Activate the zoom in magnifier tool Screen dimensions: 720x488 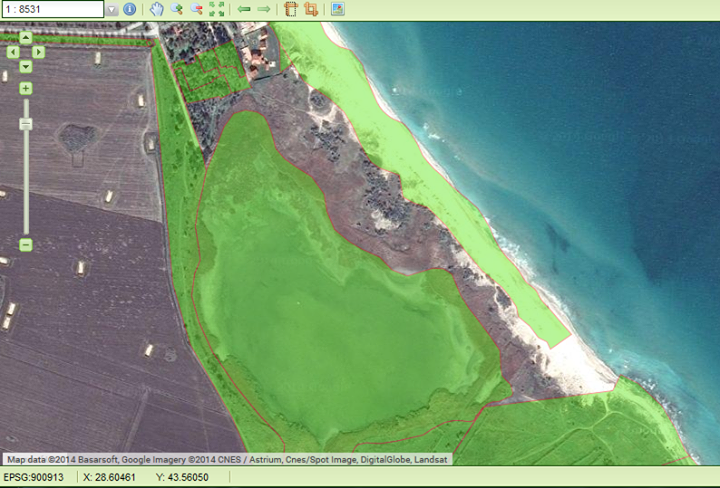(176, 9)
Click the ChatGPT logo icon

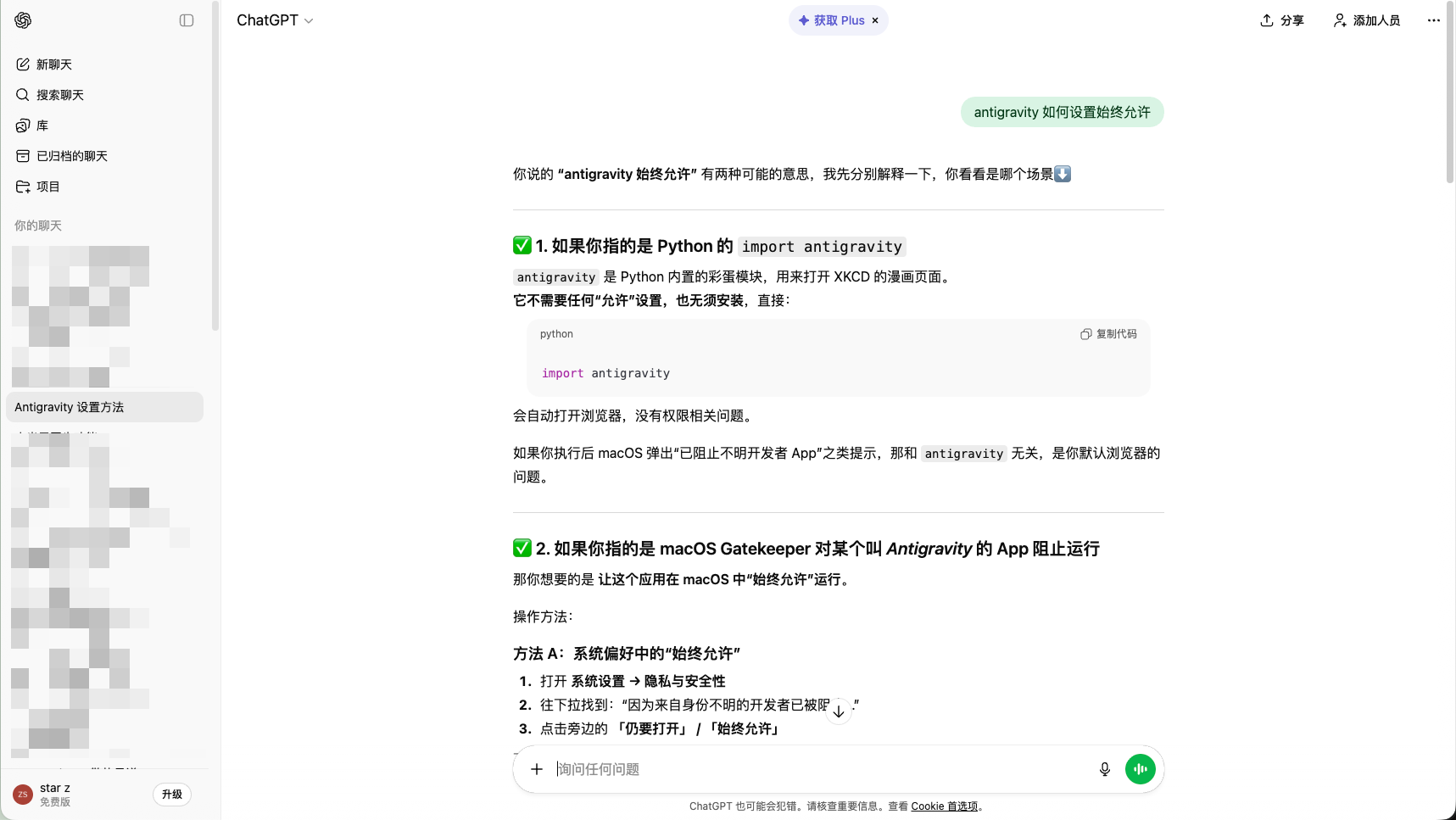coord(23,20)
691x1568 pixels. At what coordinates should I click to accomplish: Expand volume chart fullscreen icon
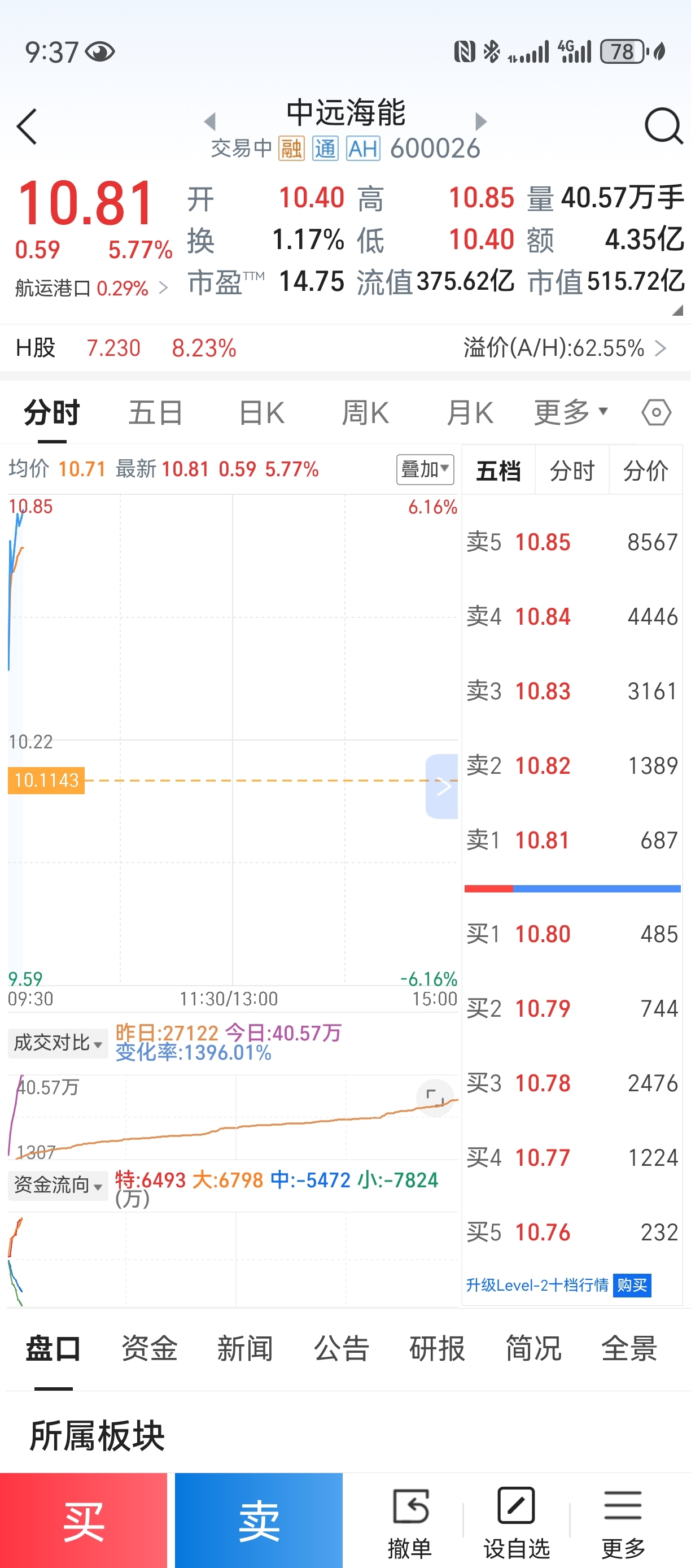tap(434, 1097)
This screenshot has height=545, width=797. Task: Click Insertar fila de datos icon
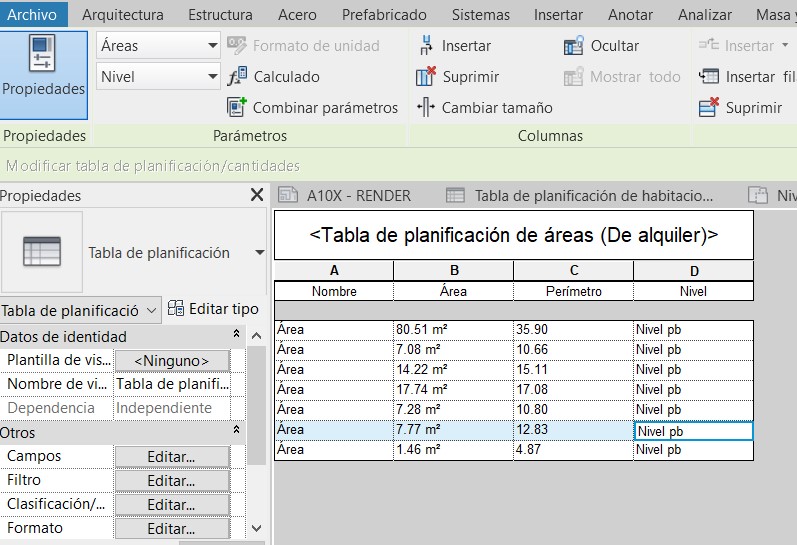[x=709, y=77]
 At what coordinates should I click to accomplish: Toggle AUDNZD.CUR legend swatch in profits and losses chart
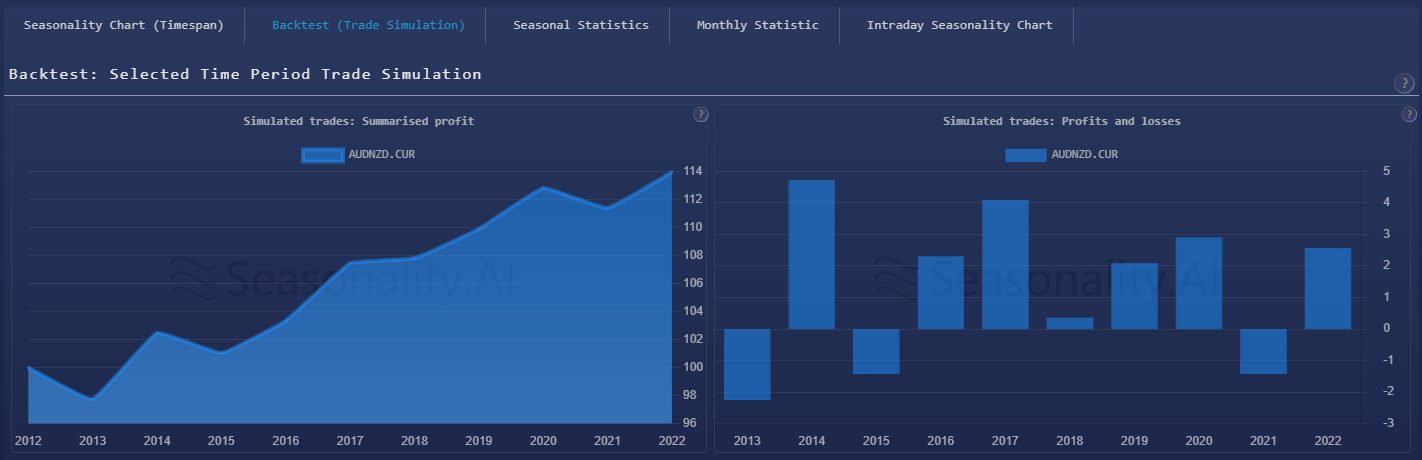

• **Exercise goal**
Write out exactly the lines from the line holding "This screenshot has" through the last line of the records above, inclusive, and nothing more. Leave out the pictures.

• **Response to this task**
This screenshot has height=545, width=797. Task: Click Insertar fila de datos icon
[x=709, y=77]
 At what coordinates should I click to accomplish: Toggle AUDNZD.CUR legend swatch in profits and losses chart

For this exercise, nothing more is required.